Narrativa de V. sobre violência no transporte público

V. conta sobre episódio de briga em ônibus. Fala sobre sua experiência, vinda de Alagoas, e os seus primeiros dias e semanas em SP. Fala que precisou ‘conhecer a cidade sozinha’ e saber ‘do que as pessoas eram capazes, até onde elas seriam capazes de ir’.

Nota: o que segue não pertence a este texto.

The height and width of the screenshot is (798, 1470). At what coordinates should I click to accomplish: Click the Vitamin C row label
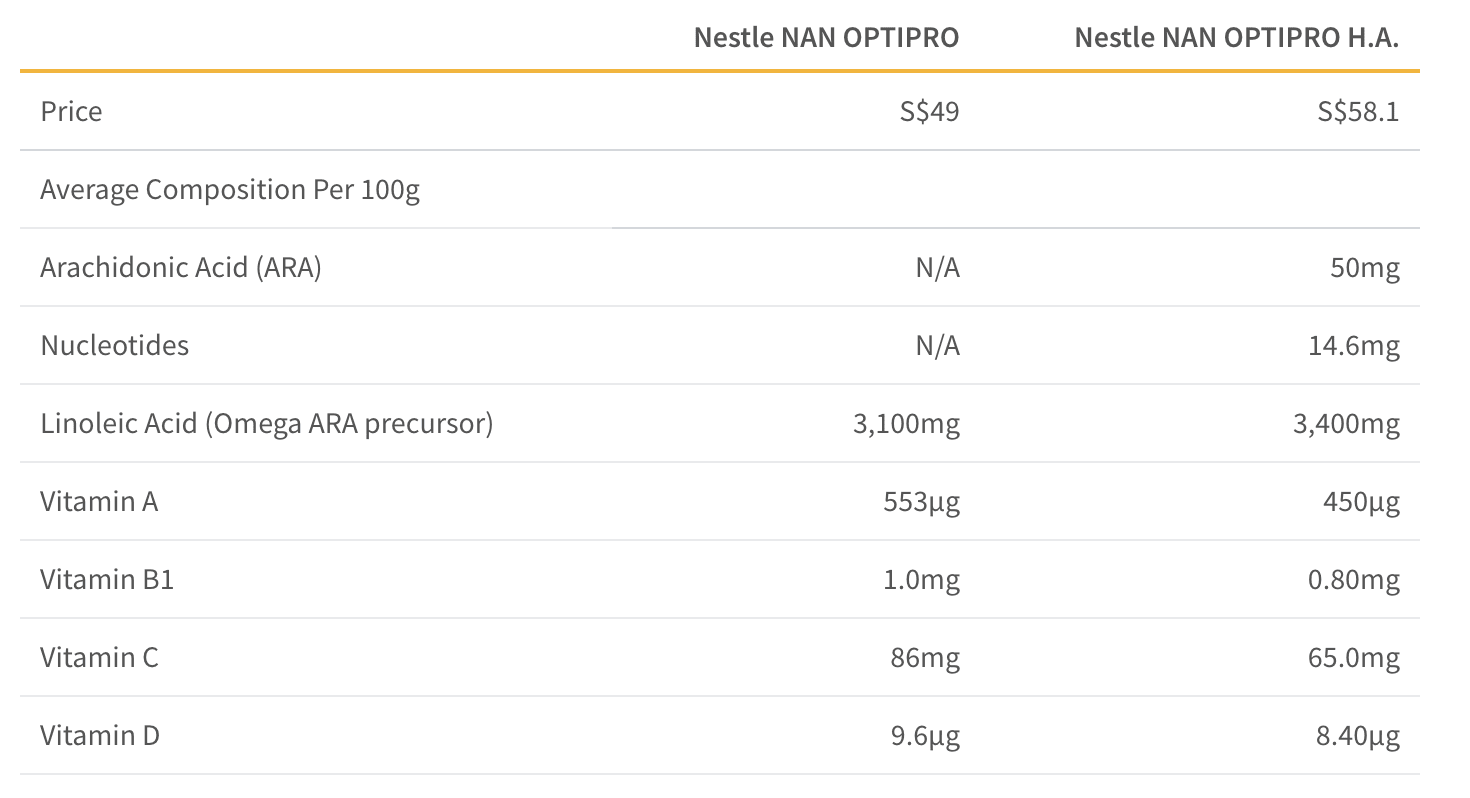point(99,657)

Conta de forma teatral (usa o corpo para construir sua narrativa, puxa a própria blusa pelas costas, gesticula, desenha no ar o ‘batente’ /meio-fio/), quando uma garota a puxa e ela cai no chão e ‘poderia ter morrido’, seu sangue (ela não sabe dizer, mas é algo da natureza de ‘ferver’, ‘esquentar’) ela usa o termo ‘o sangue da gente, sabe, o sangue, vira uma coisa’, tem um quê ali de sair de si, não conseguir se reconhecer (termo dela) num episódio de extrema violência e perda da realidade. Ela diz  ainda que foi a primeira vez que percebeu que precisaria se defender.
A temática surge no contexto da violência e abuso sofrido por uma menina em um ônibus. V. exaltada e com raiva do ocorrido, diz que carrega ‘Maria Letícia’ na bolsa, no caso de alguém abusar dela no transporte. Ameaça agir com violência.